Tree species and forest habitat shape stem methane and nitrous oxide fluxes and sapwood microbial communities

Living trees in forests emit or consume methane (CH₄) and nitrous oxide (N₂O) through their stems. These stem fluxes can originate directly from the internal tissues, or co-occur from soils and stems. However, the magnitudes, origins, and biogeochemical pathways of these fluxes remain poorly understood.

In our study, we aimed to investigate whether tropical forest habitats (upland versus seasonally flooded areas), tree species and composition of the microbial communities living in the sapwood influence the stem fluxes of CH₄ and N₂O.

To address this, we measured the in situ CH₄ and N₂O fluxes in the stems of thirteen tropical tree species using static chambers. We investigated the microbial communities in the sapwood by sequencing the 16S rDNA of bacteria and archaea on an Illumina MiSeq platform. Measurements were taken in two contrasting habitats: well-drained, nutrient-poor soil in an upland area, and waterlogged, nutrient-rich soil in a seasonally flooded area of a tropical forest in French Guiana. Fluxes, woody tissue microbial communities, and related tree traits were measured during the wet season.

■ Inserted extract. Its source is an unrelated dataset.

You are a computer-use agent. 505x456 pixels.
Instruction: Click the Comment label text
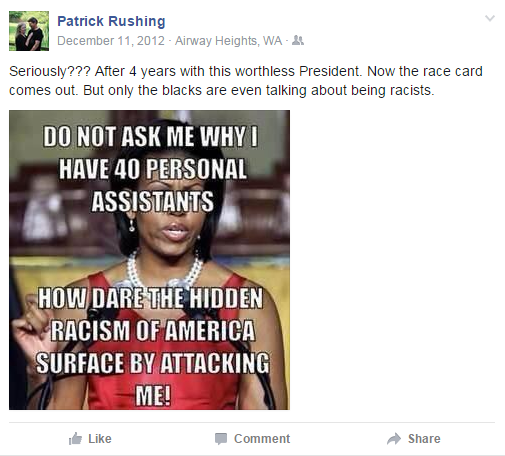(x=262, y=439)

Overall, we observed a significant effect of forest habitat on sapwood microbial communities, which remained relatively consistent within specific tree species. Stem fluxes per unit of stem surface area were approximately 2.5 times higher for CH₄ and lower for N₂O in the seasonally flooded forest, compared to the upland forest. Variability in these fluxes was observed not only between the two forest habitats, but also among and within tree species. Surprisingly, methanotrophs and methanotrophs were barely detectable, and denitrifiers and nitrifiers were also scarce in the stem tissues, despite the high CH₄ and, to a lesser extent, N₂O emissions measured on the stem surfaces. This suggests that, in our site, CH₄ and N₂O fluxes mainly result from processes occurring in the heartwood, bark, soil, or a combination of these. Further research is needed to shed light on the microbial mechanisms underlying the exchange of CH₄ and N₂O between the trees and the atmosphere in tropical forest ecosystems.